**Rows showing where targets appear**

— begin —

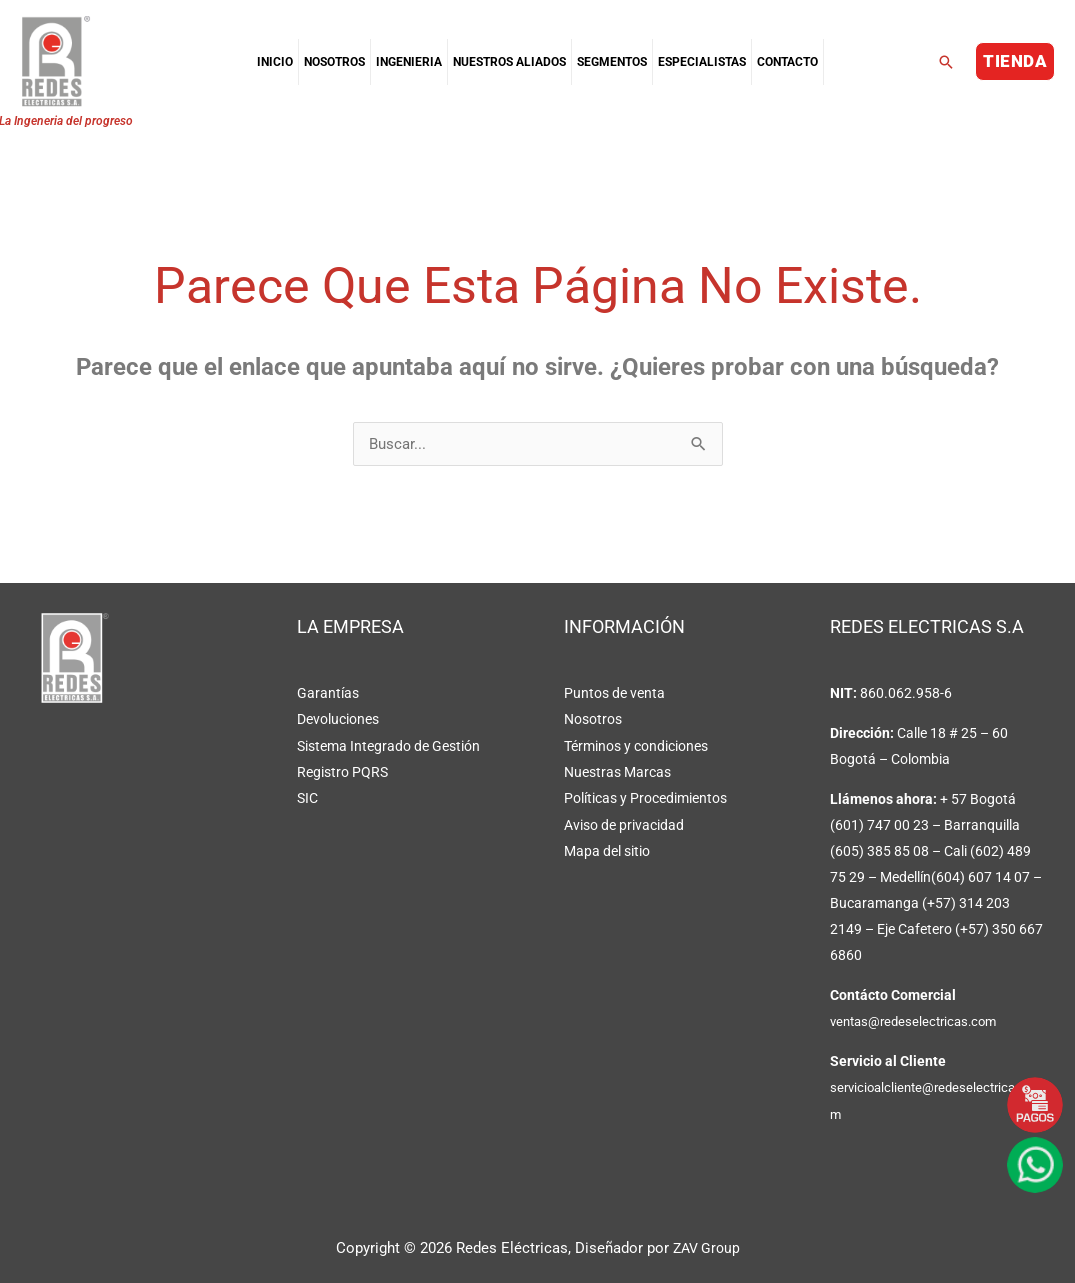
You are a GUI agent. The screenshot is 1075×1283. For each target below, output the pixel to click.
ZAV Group (706, 1248)
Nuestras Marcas (617, 772)
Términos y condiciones (636, 746)
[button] (946, 62)
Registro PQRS (342, 772)
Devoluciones (338, 720)
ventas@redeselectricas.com (919, 1022)
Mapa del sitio (607, 850)
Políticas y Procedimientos (645, 798)
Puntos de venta (614, 694)
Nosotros (593, 720)
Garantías (328, 694)
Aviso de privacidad (624, 824)
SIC (307, 798)
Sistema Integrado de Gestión (388, 746)
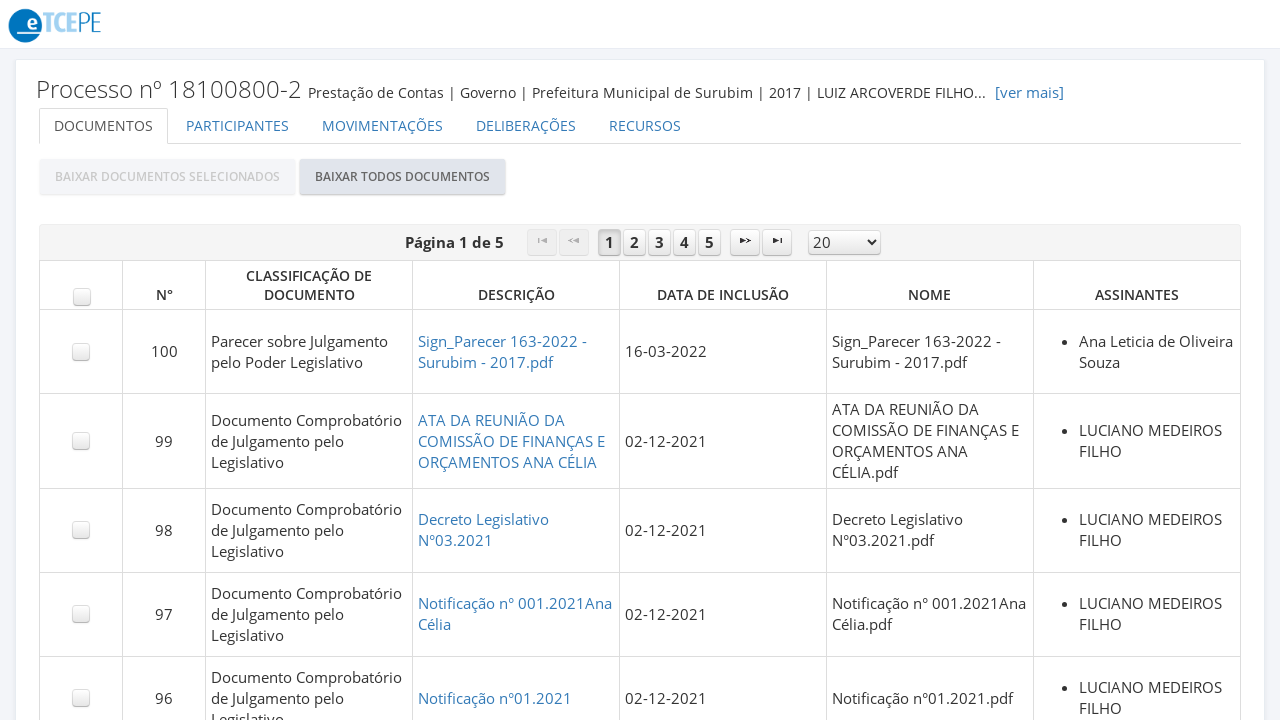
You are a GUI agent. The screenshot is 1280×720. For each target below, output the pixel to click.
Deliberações (526, 125)
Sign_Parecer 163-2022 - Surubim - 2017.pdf (502, 352)
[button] (167, 176)
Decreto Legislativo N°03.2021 (483, 530)
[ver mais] (1029, 92)
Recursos (645, 125)
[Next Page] (745, 242)
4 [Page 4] (684, 242)
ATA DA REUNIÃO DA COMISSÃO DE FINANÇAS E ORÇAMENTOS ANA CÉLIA (511, 441)
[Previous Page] (574, 242)
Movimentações (382, 125)
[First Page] (542, 242)
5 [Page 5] (709, 242)
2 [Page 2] (634, 242)
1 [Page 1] (609, 242)
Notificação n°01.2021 (495, 698)
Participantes (237, 125)
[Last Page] (777, 242)
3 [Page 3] (659, 242)
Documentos (103, 125)
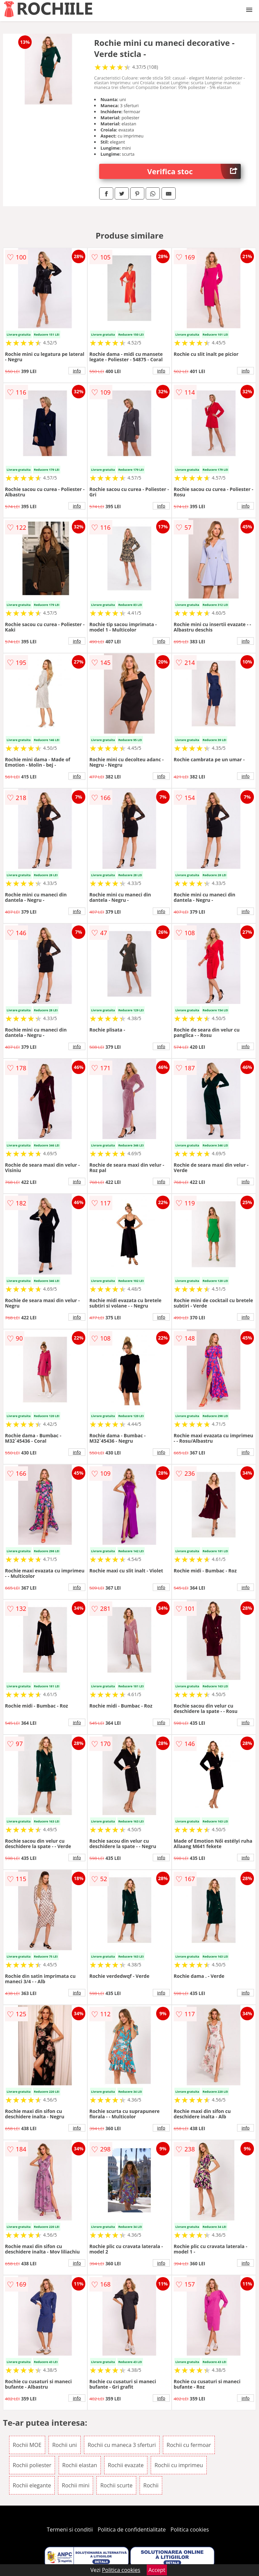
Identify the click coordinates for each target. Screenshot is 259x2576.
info (77, 371)
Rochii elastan (79, 2465)
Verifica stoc (194, 171)
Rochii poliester (32, 2465)
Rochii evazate (126, 2465)
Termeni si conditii (70, 2529)
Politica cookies (190, 2529)
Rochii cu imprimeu (178, 2465)
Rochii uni (64, 2445)
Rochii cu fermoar (189, 2445)
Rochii (151, 2485)
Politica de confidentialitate (132, 2529)
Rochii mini (75, 2485)
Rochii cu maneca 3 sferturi (122, 2445)
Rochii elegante (32, 2485)
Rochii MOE (27, 2445)
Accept (156, 2570)
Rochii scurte (116, 2485)
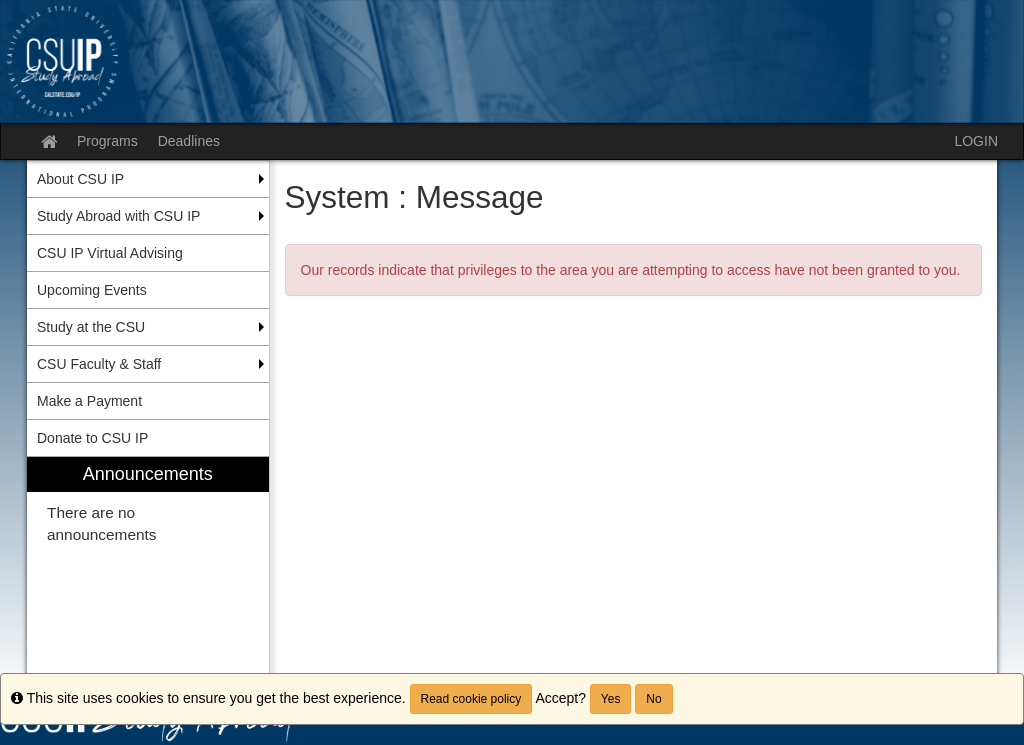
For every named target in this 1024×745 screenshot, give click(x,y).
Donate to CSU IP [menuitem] (92, 438)
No (653, 699)
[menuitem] (148, 572)
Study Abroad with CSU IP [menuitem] (118, 216)
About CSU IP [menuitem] (80, 179)
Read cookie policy (471, 699)
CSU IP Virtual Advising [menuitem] (110, 253)
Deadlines (189, 141)
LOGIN (976, 141)
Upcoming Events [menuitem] (92, 290)
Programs (107, 141)
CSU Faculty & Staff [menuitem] (99, 364)
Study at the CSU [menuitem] (91, 327)
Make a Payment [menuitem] (89, 401)
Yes (611, 699)
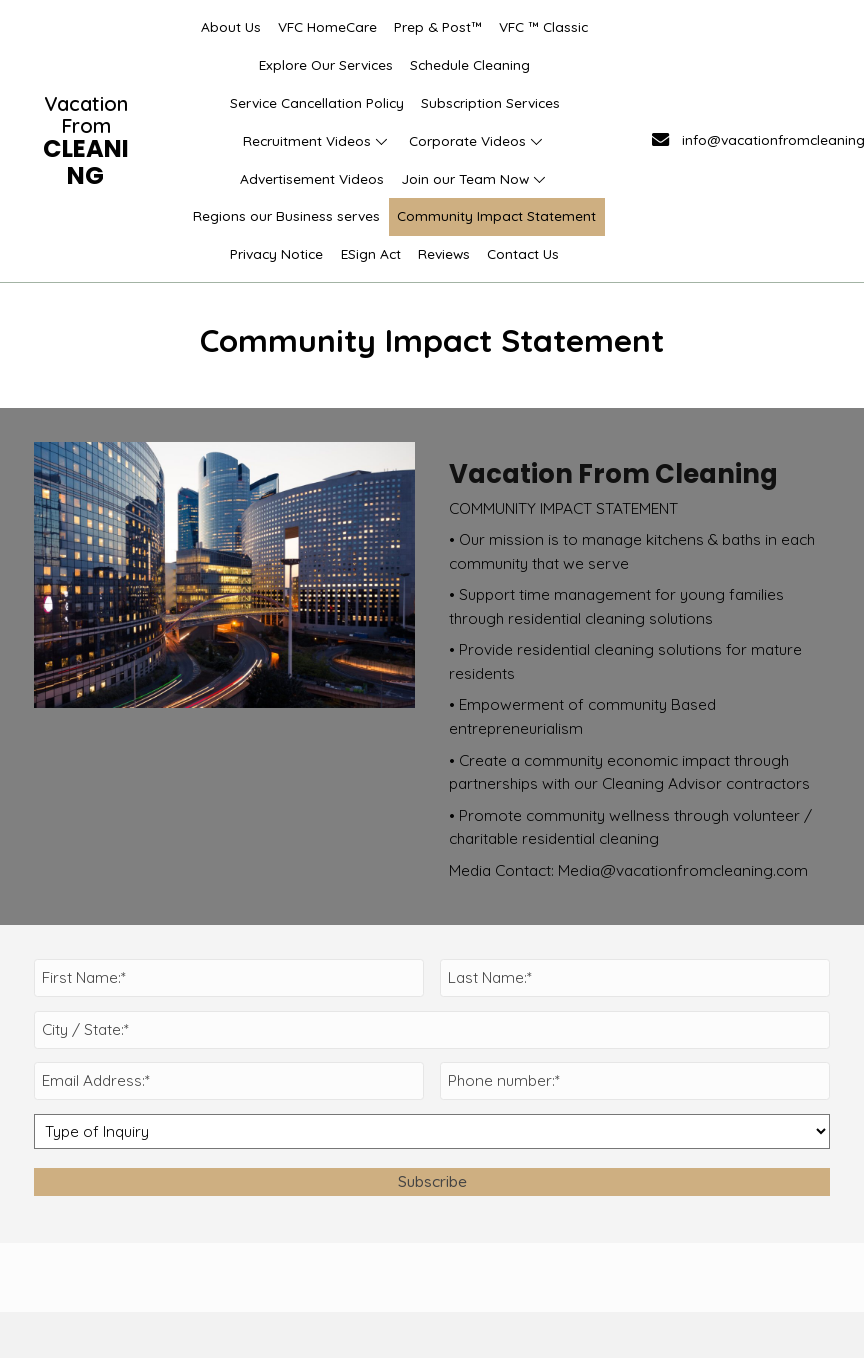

— end —

Copy every line of the items above word for word, leaving out the pictures.

**WRITTEN SOLUTION**
You are a GUI agent. The screenshot is 1075×1283. For each target below, output the pixel to click.
ZAV Group (706, 1248)
Nuestras Marcas (617, 772)
Términos y condiciones (636, 746)
[button] (946, 62)
Registro PQRS (342, 772)
Devoluciones (338, 720)
ventas@redeselectricas.com (919, 1022)
Mapa del sitio (607, 850)
Políticas y Procedimientos (645, 798)
Puntos de venta (614, 694)
Nosotros (593, 720)
Garantías (328, 694)
Aviso de privacidad (624, 824)
SIC (307, 798)
Sistema Integrado de Gestión (388, 746)
You are a GUI agent. The screenshot is 1280×720. For each target below, output the pixel to click.
Deliberações (526, 125)
Sign_Parecer 163-2022 - Surubim - 2017.pdf (502, 352)
[button] (167, 176)
Decreto Legislativo N°03.2021 (483, 530)
[ver mais] (1029, 92)
Recursos (645, 125)
[Next Page] (745, 242)
4 [Page 4] (684, 242)
ATA DA REUNIÃO DA COMISSÃO DE FINANÇAS E ORÇAMENTOS ANA CÉLIA (511, 441)
[Previous Page] (574, 242)
Movimentações (382, 125)
[First Page] (542, 242)
5 [Page 5] (709, 242)
2 [Page 2] (634, 242)
1 [Page 1] (609, 242)
Notificação n°01.2021 (495, 698)
Participantes (237, 125)
[Last Page] (777, 242)
3 [Page 3] (659, 242)
Documentos (103, 125)
Identify the click coordinates for each target. Screenshot is 259x2576.
info (77, 371)
Rochii elastan (79, 2465)
Verifica stoc (194, 171)
Rochii poliester (32, 2465)
Rochii evazate (126, 2465)
Termeni si conditii (70, 2529)
Politica cookies (190, 2529)
Rochii cu imprimeu (178, 2465)
Rochii uni (64, 2445)
Rochii cu fermoar (189, 2445)
Rochii (151, 2485)
Politica de confidentialitate (132, 2529)
Rochii mini (75, 2485)
Rochii cu maneca 3 sferturi (122, 2445)
Rochii elegante (32, 2485)
Rochii MOE (27, 2445)
Accept (156, 2570)
Rochii scurte (116, 2485)
For every named target in this 1024×745 screenshot, give click(x,y).
Donate to CSU IP [menuitem] (92, 438)
No (653, 699)
[menuitem] (148, 572)
Study Abroad with CSU IP [menuitem] (118, 216)
About CSU IP [menuitem] (80, 179)
Read cookie policy (471, 699)
CSU IP Virtual Advising [menuitem] (110, 253)
Deadlines (189, 141)
LOGIN (976, 141)
Upcoming Events [menuitem] (92, 290)
Programs (107, 141)
CSU Faculty & Staff [menuitem] (99, 364)
Study at the CSU [menuitem] (91, 327)
Make a Payment [menuitem] (89, 401)
Yes (611, 699)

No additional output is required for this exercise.